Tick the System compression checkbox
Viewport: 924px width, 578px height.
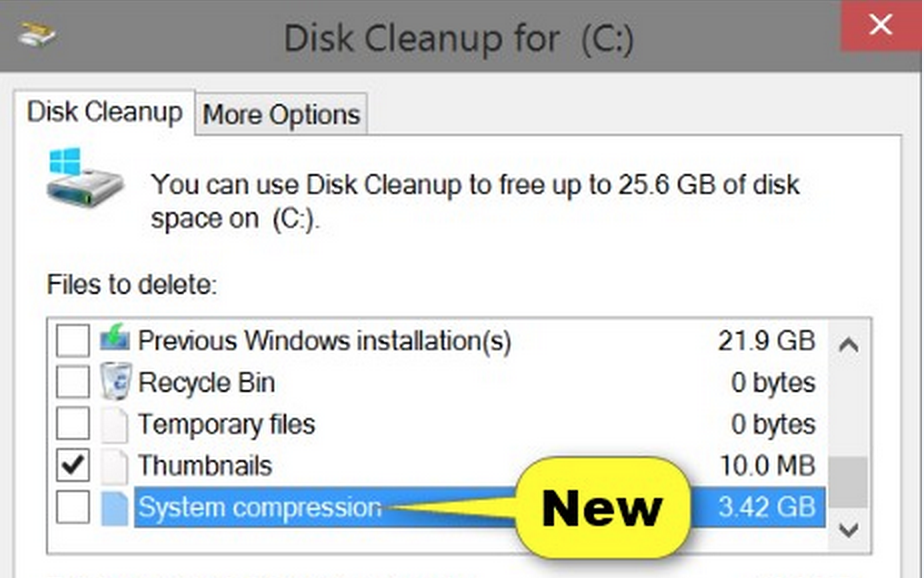[x=73, y=507]
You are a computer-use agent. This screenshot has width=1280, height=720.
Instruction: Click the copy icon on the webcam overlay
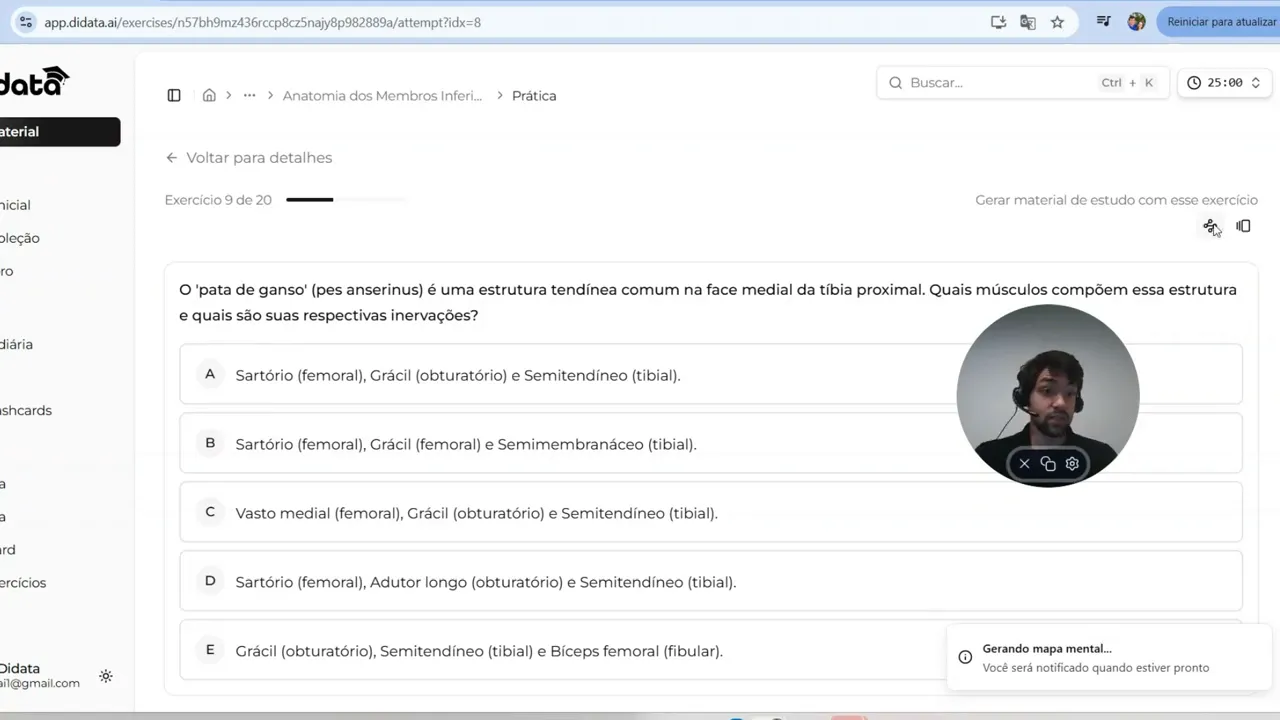(x=1048, y=463)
--
Required work: Please express every line of the entries above as a Markdown table with the columns Row and Line, skipping blank lines and leaving the pictures out.

Exercise solution:
| Row | Line |
|---|---|
| 1 | Tick the System compression checkbox |
| 2 | Viewport: 924px width, 578px height. |
| 3 | [x=73, y=507] |
| 4 | You are a computer-use agent. This screenshot has width=1280, height=720. |
| 5 | Instruction: Click the copy icon on the webcam overlay |
| 6 | (x=1048, y=463) |